Objetivo del ejercicio. Prosigue el texto sobre la caza de zorros como deporte a partir de su última oración.

Texto proporcionado.
# # # #
Hasta donde se puede ver, los grupos de cazadores de zorros no ignoraban totalmente la peculiar autonomía de su «deporte» —el relativo distanciamiento de las alegrías brindadas por la batalla mimética con respecto a cualquier otro objetivo o función social—. Expresiones tales como «el zorro nos proporcionó un buen deporte» o «nuestro deporte depende completamente del exquisito sentido del olfato tan peculiar de los perros», muestran con absoluta claridad la estrecha relación que en aquel tiempo tenía el término «deporte» con la tensión de la batalla fingida como tal y con el placer derivado de ella[159].

Tampoco desconocían por completo los practicantes de la caza de zorros el hecho de que cabía esperar de ella la agradable tensión-emoción que era la esencia del «buen deporte» sólo porque su figuración básica aseguraba un equilibrio de tensiones moderadamente inestable, un transitorio equilibrio de poder entre los contrincantes. Según un manual deportivo:

La noble ciencia, como llaman a la caza de zorros su adeptos, es considerada por unanimidad la perfección de la caza. El animal perseguido corre justamente a la velocidad necesaria para el caso y cuenta además con toda clase de artimañas para despistar a sus perseguidores. Deja un buen rastro, es muy intrépido y abunda lo suficiente como para ofrecer razonables oportunidades de deporte[160].

La caza de zorros al estilo inglés es tomada aquí como modelo empírico para poner de manifiesto algunas de las características distintivas originales de los pasatiempos llamados «deportes». Ello puede coadyuvar a entender mejor ciertas características estructurales del deporte como fuente de tensión-emoción agradable, a las cuales se les dio después únicamente una explicación utilitarista. Los grupos relacionados con la caza de zorros ya habían desarrollado una «ética» precisa, lo cual es una de las características de todos los deportes, pero en esta etapa la «ética deportiva» no era como la ética de las clases medias a las que se aplican términos como «moral» o «moralidad». Era la ética de las clases ociosas ricas, refinadas y comparativamente restringidas que habían llegado a apreciar la tensión y la emoción de las batallas fingidas bien reguladas como parte principal de su placer. Las reglas de la caza de zorros, elaboradas y vigiladas por caballeros y rigurosamente aplicadas contra los infractores, garantizaban que la caza les proporcionase los componentes esenciales del buen «deporte»: la justa medida de tensión agradable y emoción placentera por la batalla. Tales normas aseguraban que las condiciones para la agradable tensión-emoción que los caballeros buscaban y necesitaban, fuesen producidas con exacta regularidad por la dinámica de una figuración en la que cazadores a caballo, lebreles y zorro estaban entrelazados.
# # # #
Entradas de datos.
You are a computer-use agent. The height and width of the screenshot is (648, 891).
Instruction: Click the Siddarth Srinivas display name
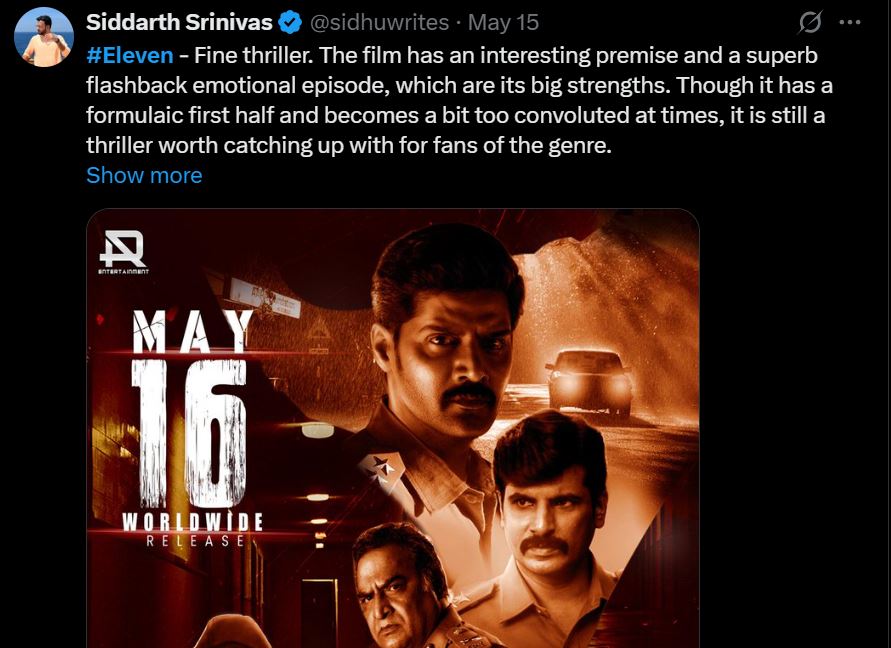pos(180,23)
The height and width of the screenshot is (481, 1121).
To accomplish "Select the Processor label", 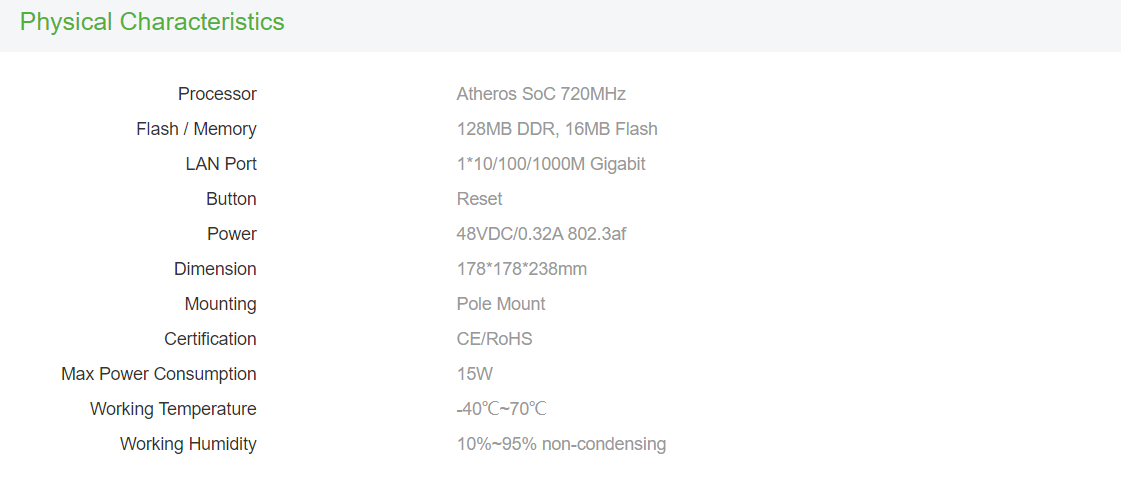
# # # #
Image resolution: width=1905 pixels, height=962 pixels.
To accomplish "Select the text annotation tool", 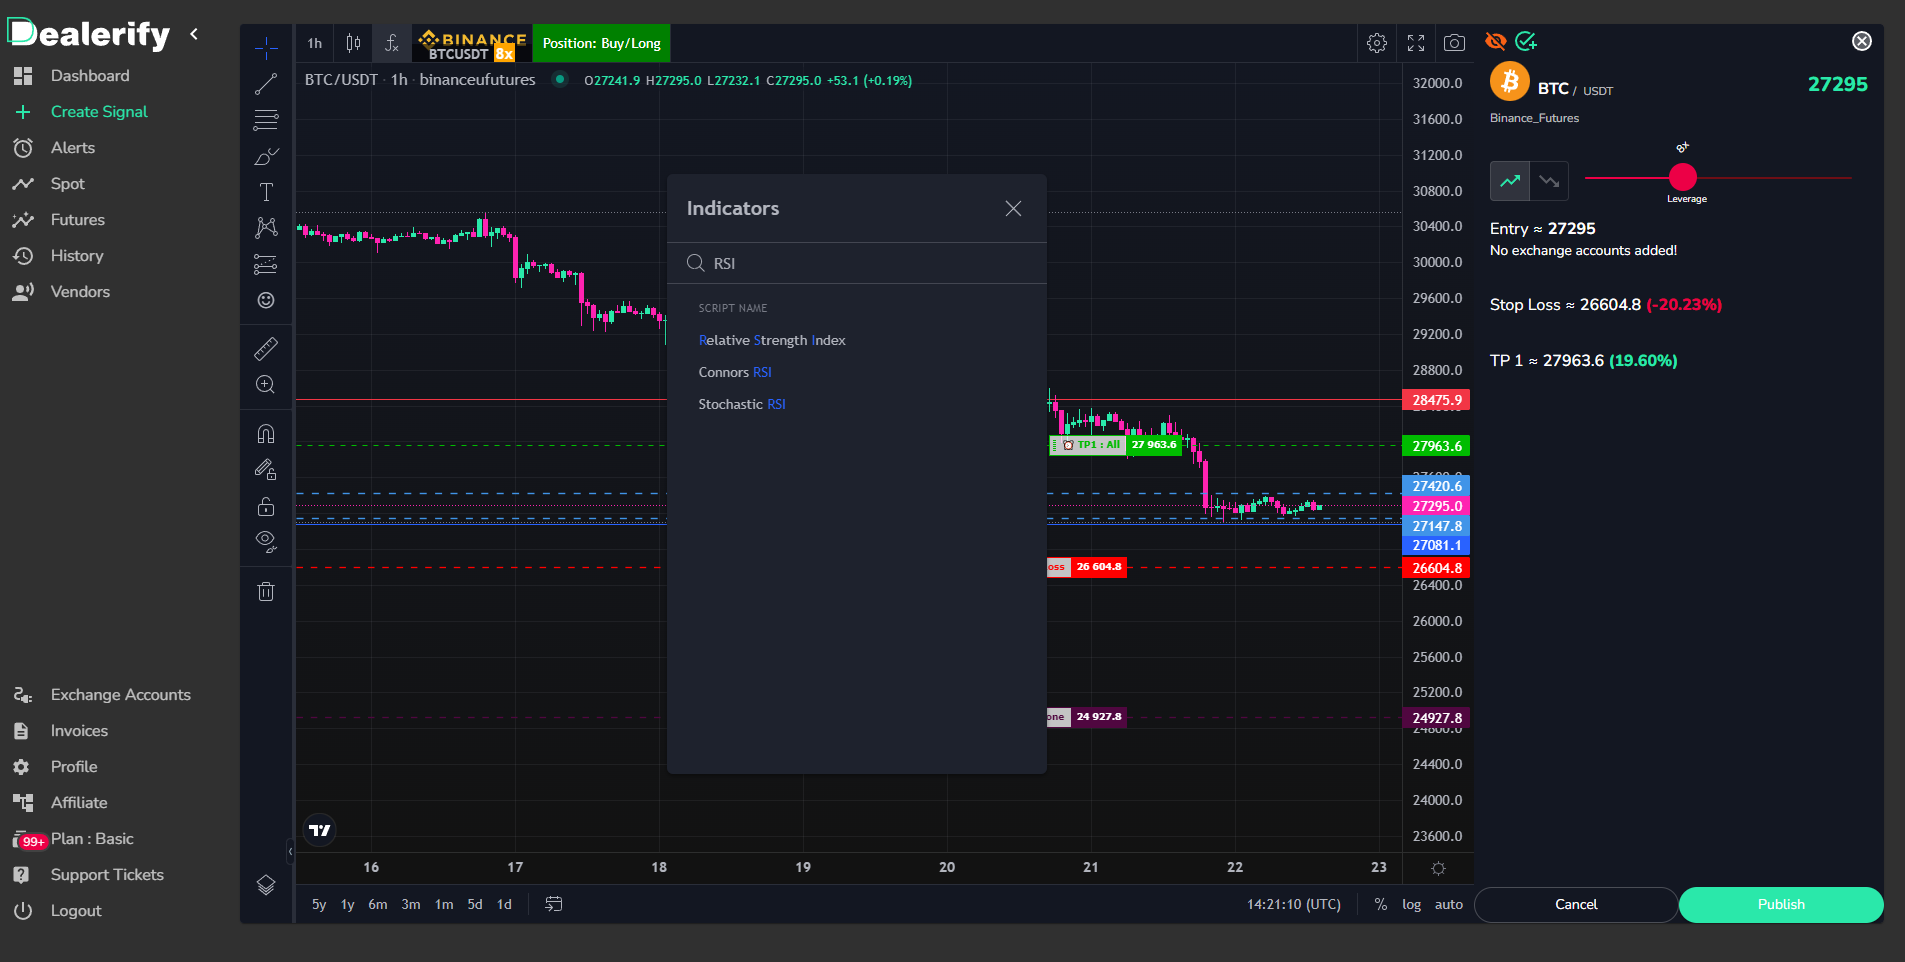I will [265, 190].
# # # #
Respuesta.
Hoy, en general, se tiende a explicar la relativa igualdad de oportunidades para ambos contrincantes que es característica de todos los deportes, como un postulado «moral» en cuanto a la «justicia» o «limpieza» del juego se refiere.

Pero, aquí como en otros casos, los aspectos «morales» suelen ocultar los aspectos sociológicos, la estructura o función de tal ordenamiento. Sin una figuración capaz de mantener por un tiempo un equilibrio moderadamente inestable de oportunidades para los contrincantes, no podría esperarse gozar de un «buen deporte»; sin un ordenamiento «justo», el placer y la emoción proporcionados por la tensión de la batalla, función primordial del deporte, serían demasiado breves y no podrían ser esperados con un alto grado de regularidad. De este modo, la caza de zorros mostraba ya, en esencia, que los seres humanos habían aprendido a organizarse según una técnica específica que es utilizada en todas las clases de deportes —una técnica para mantener por un rato, dentro de una determinada figuración de participantes, un equilibrio de fuerzas en tensión con una alta probabilidad de catarsis, de liberación de la tensión, al final.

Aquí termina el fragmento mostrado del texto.